==== Given data ====

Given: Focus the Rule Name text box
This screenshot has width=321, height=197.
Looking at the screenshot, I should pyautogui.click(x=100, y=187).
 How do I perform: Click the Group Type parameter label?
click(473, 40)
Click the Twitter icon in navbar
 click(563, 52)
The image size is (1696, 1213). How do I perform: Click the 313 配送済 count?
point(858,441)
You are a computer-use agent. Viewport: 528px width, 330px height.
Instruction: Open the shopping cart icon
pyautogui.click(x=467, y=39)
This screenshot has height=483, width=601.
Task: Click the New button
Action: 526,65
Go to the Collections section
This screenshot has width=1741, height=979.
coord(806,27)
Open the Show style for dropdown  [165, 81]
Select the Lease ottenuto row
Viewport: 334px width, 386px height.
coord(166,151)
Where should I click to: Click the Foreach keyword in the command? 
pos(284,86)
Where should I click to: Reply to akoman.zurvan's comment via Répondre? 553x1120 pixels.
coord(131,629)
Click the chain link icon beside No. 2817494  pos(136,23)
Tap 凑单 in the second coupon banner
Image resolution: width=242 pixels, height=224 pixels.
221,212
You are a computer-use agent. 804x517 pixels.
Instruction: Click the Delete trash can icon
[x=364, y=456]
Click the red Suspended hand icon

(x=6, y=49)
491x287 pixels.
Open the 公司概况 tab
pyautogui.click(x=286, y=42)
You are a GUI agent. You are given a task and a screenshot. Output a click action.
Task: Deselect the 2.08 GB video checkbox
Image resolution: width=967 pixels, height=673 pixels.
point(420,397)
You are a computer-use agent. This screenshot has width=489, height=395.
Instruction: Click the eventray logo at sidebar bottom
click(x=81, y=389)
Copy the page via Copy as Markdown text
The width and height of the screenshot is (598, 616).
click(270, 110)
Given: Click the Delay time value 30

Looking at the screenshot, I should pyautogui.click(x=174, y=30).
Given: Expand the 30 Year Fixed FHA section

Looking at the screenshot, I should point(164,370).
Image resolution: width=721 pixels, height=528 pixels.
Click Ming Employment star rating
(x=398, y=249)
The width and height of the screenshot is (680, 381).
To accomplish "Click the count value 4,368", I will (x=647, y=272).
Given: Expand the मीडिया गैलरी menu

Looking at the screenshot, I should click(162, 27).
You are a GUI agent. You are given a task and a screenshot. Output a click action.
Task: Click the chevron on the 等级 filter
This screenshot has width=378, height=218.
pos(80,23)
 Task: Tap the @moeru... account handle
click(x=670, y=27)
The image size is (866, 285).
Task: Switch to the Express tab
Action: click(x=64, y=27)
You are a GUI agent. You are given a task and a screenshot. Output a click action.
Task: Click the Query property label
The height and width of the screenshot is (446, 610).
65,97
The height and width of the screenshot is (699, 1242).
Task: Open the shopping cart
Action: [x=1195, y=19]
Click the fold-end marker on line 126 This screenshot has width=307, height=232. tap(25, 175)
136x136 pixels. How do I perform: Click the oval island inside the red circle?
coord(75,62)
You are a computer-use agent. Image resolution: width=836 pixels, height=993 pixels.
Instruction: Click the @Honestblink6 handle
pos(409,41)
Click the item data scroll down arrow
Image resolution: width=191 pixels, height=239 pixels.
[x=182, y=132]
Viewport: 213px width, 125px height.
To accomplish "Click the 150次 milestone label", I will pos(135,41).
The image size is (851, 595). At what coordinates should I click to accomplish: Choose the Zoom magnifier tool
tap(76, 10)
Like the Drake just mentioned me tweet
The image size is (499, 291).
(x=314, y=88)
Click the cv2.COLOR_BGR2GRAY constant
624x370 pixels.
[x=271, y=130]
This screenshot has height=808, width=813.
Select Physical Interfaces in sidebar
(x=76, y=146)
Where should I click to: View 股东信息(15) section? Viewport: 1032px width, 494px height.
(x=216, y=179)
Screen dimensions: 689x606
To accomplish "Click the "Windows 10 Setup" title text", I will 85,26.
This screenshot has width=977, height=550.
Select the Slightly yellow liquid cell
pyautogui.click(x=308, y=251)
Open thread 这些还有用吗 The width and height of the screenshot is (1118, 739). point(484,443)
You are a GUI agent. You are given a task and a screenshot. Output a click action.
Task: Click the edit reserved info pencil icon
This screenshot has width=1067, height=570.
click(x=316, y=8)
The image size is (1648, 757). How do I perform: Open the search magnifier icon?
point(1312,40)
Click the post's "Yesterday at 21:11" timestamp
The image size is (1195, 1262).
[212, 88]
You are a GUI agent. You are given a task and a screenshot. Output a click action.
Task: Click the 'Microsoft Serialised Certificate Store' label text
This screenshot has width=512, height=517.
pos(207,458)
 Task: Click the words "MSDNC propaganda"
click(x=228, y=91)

====

Exercise details: Beginning with the line containing "Click the fold-end" and ending with the line containing "You are a computer-use agent. Image", extract those lines exactly from the listing above, and only those.

Answer below:
Click the fold-end marker on line 126 This screenshot has width=307, height=232. tap(25, 175)
136x136 pixels. How do I perform: Click the oval island inside the red circle?
coord(75,62)
You are a computer-use agent. Image resolution: width=836 pixels, height=993 pixels.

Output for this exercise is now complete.